# Nightwatch Pigeon



## ilsonchic (Aug 13, 2013)

Hi, i hope this isnt a silly question but..I live across the road from an old empty building which is now home to pigeons. One window is open so they can get in and out. Over the past couple of weeks ive noticed that one pigeon sits out all night on the ledge next to the open window. Can anyone plz tell me if he(?) would probably be either a tame old boy lost (too high n dark to see if he has ring), orphaned, widowed, out casted or on gaurd on nightshift? its just one of those pondering thoughts that keeps me awake. folks think im mad that i get upset at the thought of him being lost and lonely not being with the other pigeons


----------



## John_D (Jan 24, 2002)

Hi

Not a silly question.

I think it is possible that it's just his choice. If the pigeons are nesting inside, he may have a mate in the nest and he is roosting away from the nest, as is often the case.

We have pigeons in our aviary, and many of the boys and girls roost separately, and though there are plenty of boxes several of them like to be on a perch in the open.

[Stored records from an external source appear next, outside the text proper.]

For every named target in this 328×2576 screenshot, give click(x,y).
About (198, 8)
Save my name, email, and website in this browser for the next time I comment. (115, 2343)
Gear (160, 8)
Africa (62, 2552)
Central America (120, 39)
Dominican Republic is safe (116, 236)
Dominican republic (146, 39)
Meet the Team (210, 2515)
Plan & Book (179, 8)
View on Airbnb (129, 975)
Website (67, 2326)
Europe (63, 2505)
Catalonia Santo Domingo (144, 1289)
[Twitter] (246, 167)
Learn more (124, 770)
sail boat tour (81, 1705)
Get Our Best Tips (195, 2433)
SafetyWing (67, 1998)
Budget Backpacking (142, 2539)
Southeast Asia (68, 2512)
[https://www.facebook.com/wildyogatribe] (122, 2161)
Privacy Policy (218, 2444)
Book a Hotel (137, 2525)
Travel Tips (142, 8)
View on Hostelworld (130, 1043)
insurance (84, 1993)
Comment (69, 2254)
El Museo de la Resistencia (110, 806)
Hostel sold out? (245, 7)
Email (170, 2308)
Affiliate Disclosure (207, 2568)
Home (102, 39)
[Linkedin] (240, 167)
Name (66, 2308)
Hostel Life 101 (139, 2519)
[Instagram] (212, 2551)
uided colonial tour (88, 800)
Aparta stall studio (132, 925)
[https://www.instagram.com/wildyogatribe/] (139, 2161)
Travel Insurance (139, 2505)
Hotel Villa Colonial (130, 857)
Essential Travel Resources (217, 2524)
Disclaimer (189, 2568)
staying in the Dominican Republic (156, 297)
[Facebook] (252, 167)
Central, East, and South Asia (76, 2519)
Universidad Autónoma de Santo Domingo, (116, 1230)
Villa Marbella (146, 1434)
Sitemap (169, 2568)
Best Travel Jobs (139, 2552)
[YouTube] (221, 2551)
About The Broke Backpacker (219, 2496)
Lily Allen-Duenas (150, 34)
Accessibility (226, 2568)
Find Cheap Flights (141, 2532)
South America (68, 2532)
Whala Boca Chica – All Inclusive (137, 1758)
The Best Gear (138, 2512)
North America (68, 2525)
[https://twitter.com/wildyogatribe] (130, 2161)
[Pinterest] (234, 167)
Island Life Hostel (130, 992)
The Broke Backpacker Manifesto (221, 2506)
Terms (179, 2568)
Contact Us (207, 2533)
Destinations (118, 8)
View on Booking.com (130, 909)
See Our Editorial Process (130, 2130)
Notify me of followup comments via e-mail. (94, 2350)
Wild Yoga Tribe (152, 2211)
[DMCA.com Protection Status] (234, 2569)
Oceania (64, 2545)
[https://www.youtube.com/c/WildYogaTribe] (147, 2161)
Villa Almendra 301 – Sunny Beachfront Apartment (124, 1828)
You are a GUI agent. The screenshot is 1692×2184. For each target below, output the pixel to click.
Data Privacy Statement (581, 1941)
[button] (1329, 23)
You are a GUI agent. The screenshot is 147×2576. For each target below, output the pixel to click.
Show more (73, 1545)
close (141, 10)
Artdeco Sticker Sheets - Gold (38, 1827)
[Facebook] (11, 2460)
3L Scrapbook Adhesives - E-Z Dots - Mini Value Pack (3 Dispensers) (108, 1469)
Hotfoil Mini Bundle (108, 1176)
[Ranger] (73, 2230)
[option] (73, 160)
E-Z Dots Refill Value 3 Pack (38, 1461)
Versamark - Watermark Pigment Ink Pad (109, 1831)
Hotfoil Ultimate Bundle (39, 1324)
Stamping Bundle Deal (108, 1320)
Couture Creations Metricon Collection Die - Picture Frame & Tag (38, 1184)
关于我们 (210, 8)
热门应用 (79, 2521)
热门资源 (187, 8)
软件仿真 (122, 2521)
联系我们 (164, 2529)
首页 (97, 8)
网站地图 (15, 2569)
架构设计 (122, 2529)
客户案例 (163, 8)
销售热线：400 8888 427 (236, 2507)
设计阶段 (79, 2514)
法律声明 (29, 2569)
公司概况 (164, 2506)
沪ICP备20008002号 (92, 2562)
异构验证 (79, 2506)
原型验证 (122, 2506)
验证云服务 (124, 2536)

BTW Nightwatch Pigeon would be a good name for a book


----------



## ilsonchic (Aug 13, 2013)

thank you john, thats put my mind at rest a bit. felt sad at the thought of him being lonely lol. ohh and if you write a book feel free to use title haha..thank you again for your reply


----------



## Larry_Cologne (Jul 6, 2004)

I think he may also be curious, wanting to observe the night action.

I had several rescued-as-a-baby-and-hand-raised pigeons spend time on the window ledge across the street from our apartment, at night. Several preferred to sleep away from home and mix with the street crowd as they got older. I kept a window open. I would lie in bed, watching *Wieteke* watching me. 

They don't want to plan for a nest in a place where there is too much through traffic, where it would be dangerous.

Unfortunately, some local [pigeons (in Cologne) would plan for a nest on a balcony which would be unused during the winter, and have a nest and babies in place when the apartment owner decided to use the balcony in spring. My first hand-raised baby (*Pidgiepoo*) was placed on the street along with his sibling, in a flower pot, in April (winter weather in Germany) and abandoned by the apartment dweller.


----------